@A-weird-girler Kill your characters! I cried the first time I killed one of mine. I was writing an rp with my friend in ninth grade. We called our world the Dreamscape, and when the main characters died in a sequence, the world would reset in an entirely new reality with different things existing in that world. One character, Jett, killed my main character. That was his entire existence in the DS. In this sequence he'd come to peace with the lead character and himself. But he was losing his mind, because that played against his very existence. In the end, he went on a murder spree, screaming at himself, then, as he carried his wife away from the scene on his back, he sent a bullet through both of their heads. I cried when I wrote it.

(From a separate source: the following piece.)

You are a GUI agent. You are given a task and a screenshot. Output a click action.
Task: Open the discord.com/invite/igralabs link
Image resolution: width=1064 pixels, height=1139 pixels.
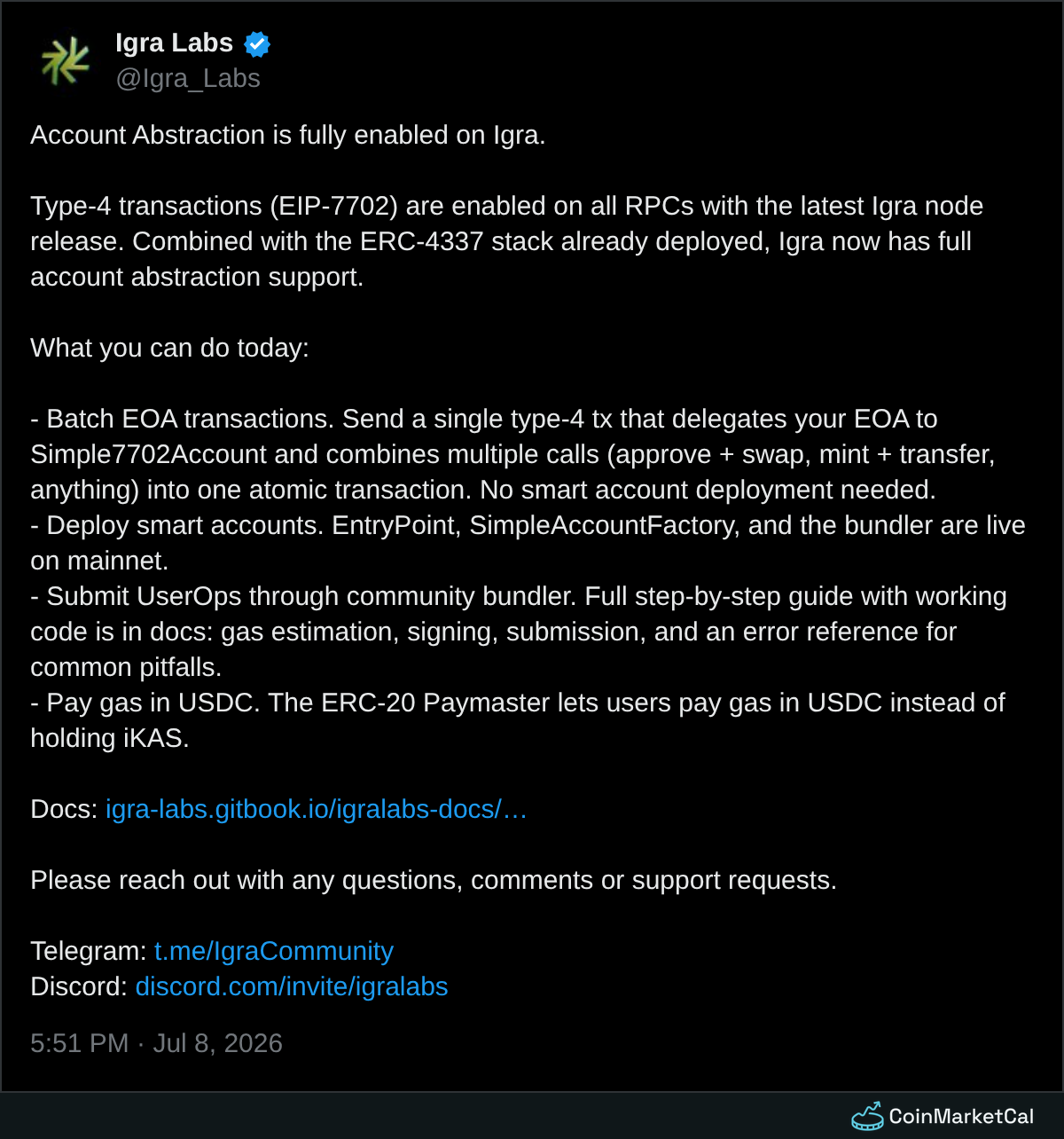[292, 986]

Now I just feel like death is natural, and if it happens to a character in an unnatural way, that makes it tragic, but it was still inevitable, and therefore, it's understandable. That's why it connects to the readers so well. The first time I read a death in a novel was in sixth grade, when I read The Titian's Curse. I read series out of order all the time as a kid (I didn't know how they worked yet.), so that was my first Percy Jackson book. I didn't know the characters well, and I was thrown into an ongoing plot line. But when one of the characters died, it really hit me, and I was devastated, so I read the rest of the series.
(Anyway, sorry for all the replies, instead of using the @ sign. I replied while I read comments, and didn't wanna scroll down to my posts to add more... I'm gunna go write my novel now.)